Seven months ago, I created a feminist book club and advertised it on meetup.com.  I wondered if anybody would attend and there were a few meetings with very low attendance.  But now after several months with a steady attendance, I am sure that my book club is a success.  We get along really well and we stay and talk so long that we had to move our location to one that stays open later!  That certainly gives me a good feeling.

Like I’ve said, we’ve been having really great meetings for several months now, but at the March meeting I think I helped to create safe space.  “Safe space” is a term often used in feminist circles meaning that a group of people respect each other’s experiences, opinions, and confidentiality.  The members recognize their own privilege and are willing to step back to allow the more disenfranchised members to talk.  They try not to use oppressive language and hopefully all of these things help bring a feeling of inclusivity and freedom of expression.  It’s a tall order and unfortunately, it doesn’t always work.  I started a book club and I wanted us to go deeper into the feminist material and be more intellectual than the other book club that I belong to.  Secretly, I also wanted us to become a freeing feminist community, but I also knew that that may not happen.  To my wonderful surprise, I think we may be on our way.

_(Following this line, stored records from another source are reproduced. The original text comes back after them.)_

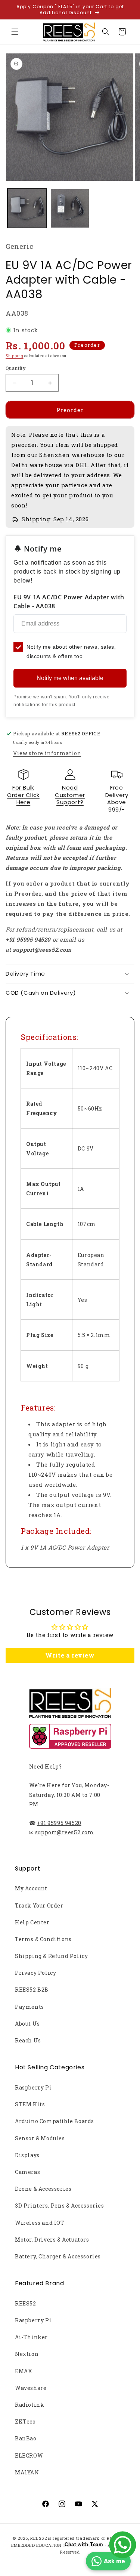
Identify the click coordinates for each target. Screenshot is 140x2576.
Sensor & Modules (40, 2138)
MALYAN (27, 2472)
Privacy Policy (35, 1972)
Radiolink (29, 2404)
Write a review (69, 1655)
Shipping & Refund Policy (51, 1955)
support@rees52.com (64, 1832)
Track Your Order (39, 1905)
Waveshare (30, 2387)
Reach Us (28, 2040)
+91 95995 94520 (59, 1822)
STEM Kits (30, 2104)
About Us (27, 2023)
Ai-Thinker (31, 2337)
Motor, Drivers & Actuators (52, 2239)
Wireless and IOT (40, 2222)
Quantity (16, 368)
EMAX (23, 2371)
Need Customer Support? (70, 795)
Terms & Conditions (43, 1939)
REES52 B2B (32, 1989)
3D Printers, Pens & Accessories (59, 2205)
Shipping (15, 355)
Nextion (26, 2353)
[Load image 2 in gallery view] (70, 208)
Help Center (32, 1922)
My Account (31, 1888)
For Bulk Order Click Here (23, 795)
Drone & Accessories (43, 2188)
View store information (47, 753)
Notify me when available (70, 678)
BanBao (26, 2438)
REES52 (25, 2303)
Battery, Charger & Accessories (58, 2256)
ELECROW (29, 2455)
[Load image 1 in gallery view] (27, 208)
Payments (29, 2006)
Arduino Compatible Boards (54, 2121)
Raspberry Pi (33, 2087)
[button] (15, 32)
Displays (27, 2155)
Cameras (27, 2171)
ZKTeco (25, 2421)
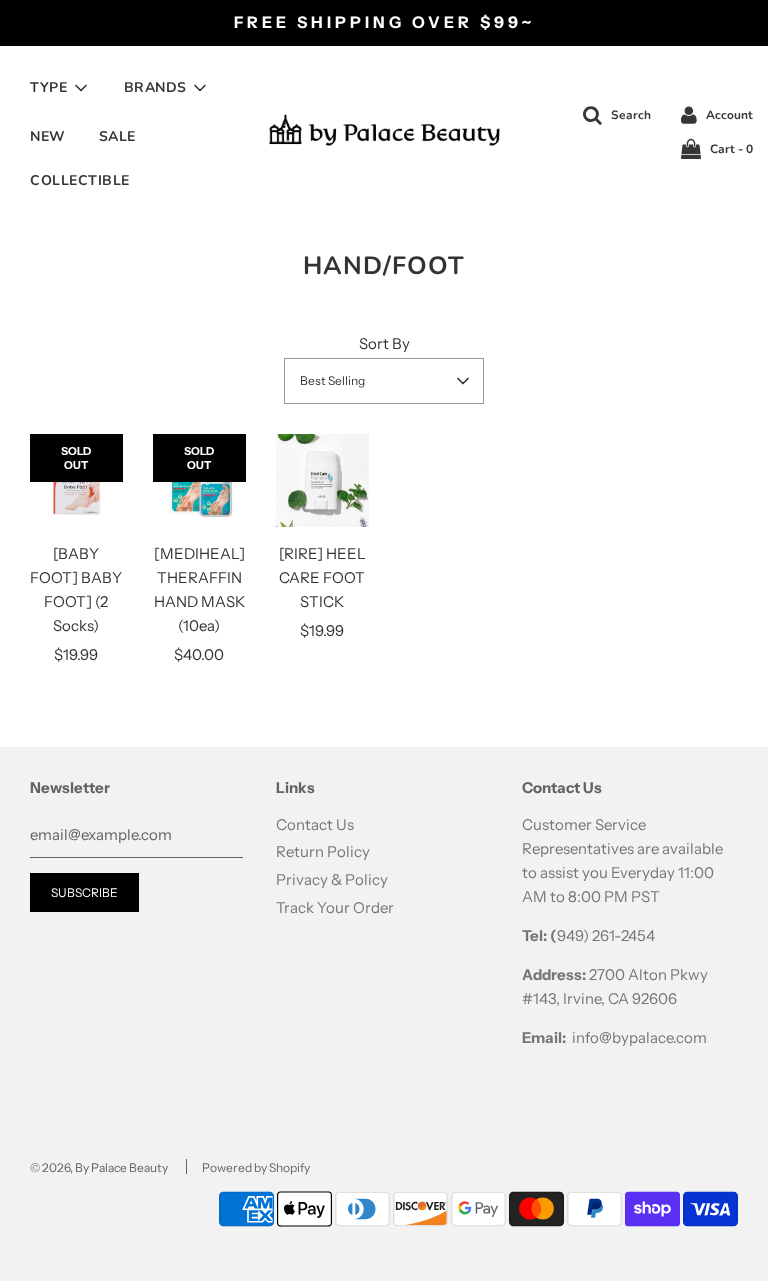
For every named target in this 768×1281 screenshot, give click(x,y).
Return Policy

The funny thing is, is that we never discussed our group as being a “safe space”-we were just going to discuss books, but a feeling of safety seems to have evolved out of the space naturally.  I credit this to the wonderful women in my group.  We all seem to internally monitor how much space we are taking up and we purposely try to draw the ones that are more reticent to speak their truth.  I am proud to say that I also credit myself for speaking my truth.  The topic turned to reproductive rights and I wanted to talk about my abortion, but I was a little afraid-not because I was afraid that they wouldn’t approve, but because it would make me vulnerable.  I am so glad I did, though!  Fortunately, I am stable enough to be able to talk about my experiences without getting extremely emotional or triggered and I was able to clearly share what was on my mind.  My vulnerability was rewarded when the newest member, who was sitting right next to me, then opened up about her abortions.  Then another started talking about being a young mother and her reasons.  We then proceeded to talk for at least another hour about reproductive rights, our hard choices, relationships and life lessons.  Being abandoned by men was a common theme, but there were also stories of men who stepped up and were supportive of their wives’ decisions.  We talked about tough times, but we laughed too.  We had started out that evening as a book club that dared to call itself feminist and I believe our feminism helped us heal.  I went home that night with a feeling of wholeness and healing such as I had not experienced in a long time.  Just thinking about it makes my heart feel full.  Blessed be.